I was going to suggest that when you are sitting on a bench alone, you should sit so your legs are across the bench to avoid any other bench visitors. But then I remembered your legs are shorter than most and you could still probably fit 2 other men on the bench. Scratch that.
did you pack your nun-chucks just incase?
I was totally thinking nun-chucks, too, Tammy!
Rachel, you are hilarious. Wow, I'm grateful for the date farmer so that we could have this story.
Awww...the date farmer sounds sweet...I've never rooted for a date farmer before...it could've been worse, he could have been a camel wrestler or something.
Have fun with the kids!
Poor Aziz. Was he at all handsome?
Personal space. No one does it like the Americans.
p.s. I also like dates, just, you know, if this works out.
I am loving this date farmer and the story that made me laugh out loud. Do you think date farmers go to Tunis to find themselves a wife? Or do you think this particular date farmer already had a wife at home and was coming to Tunis to find someone who wasn't his wife? We may never know! Shame!!
(And I was just wondering how you could pantomime that you're a Mormon and you don't drink coffee.)
Love to you and Aziz. Good luck with the boys.
Ok I have already made your Miss America sash, its waiting for here. And it appropriately made of felt. :) Way to be on your toes around all these swooners! I think I still prefer our American obnoxious whistling to their foreign bench sitting method of flirting. You'll come back and appreciate creepy nods from strangers now. :) miss you rachel!
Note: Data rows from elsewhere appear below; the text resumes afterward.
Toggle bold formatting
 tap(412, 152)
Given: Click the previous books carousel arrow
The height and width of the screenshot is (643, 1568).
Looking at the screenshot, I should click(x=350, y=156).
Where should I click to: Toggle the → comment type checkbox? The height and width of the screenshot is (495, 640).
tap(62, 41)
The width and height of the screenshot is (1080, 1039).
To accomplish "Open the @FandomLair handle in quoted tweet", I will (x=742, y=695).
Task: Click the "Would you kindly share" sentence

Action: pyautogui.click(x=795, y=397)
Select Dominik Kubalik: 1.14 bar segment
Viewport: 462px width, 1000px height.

I'm glad you mentioned how this story terrifies your parents, because as I was reading it I thought the same thing! I could picture both of them reading the story and laughing, but at the same time being so worried about you! Next time someone hits on you, don't forget to snap a picture! Because after all, wouldn't it be great to have a picture of you and your husband on the day you first met?
Oh, Sarah, a sash is a perfect idea. Rachel, I was laughing so hard that I couldn't be terrified. (maybe a bit concerned, but not terrified.) With your amazing amount of social skills, I know you can handle most, if not all situations. Now, let see how you do with those little boys this weekend. Good Luck! Love & Miss you! MOM
I finally see where and how to post a comment! Your comment sections are as great as your stories? You have followers as great as you are. Now, get back to your cliff-hanger! Cuz by the time you get to the next precipice, these other stories may be lost. Keep sharing!!
Oh, and Laura was right on. You -ok, I think I can speak for everyone...WE! - want pictures!
Can you get the date farmer to ship direct to me? Let me know when I can start placing orders
Oh. My. Heck. Best post ever. I'm picturing Aziz in a pinstripe suit and shiny shoes with a little moustache (which is a bonus for you, since you love those 'staches). And smelling like some exotic aftershave. It seems like a date farmer could supply you with the slushee machine and chocolate drinking fountain. Hmmmm...And I have an excellent picnic cake recipe that calls for dates. You could make it weekly.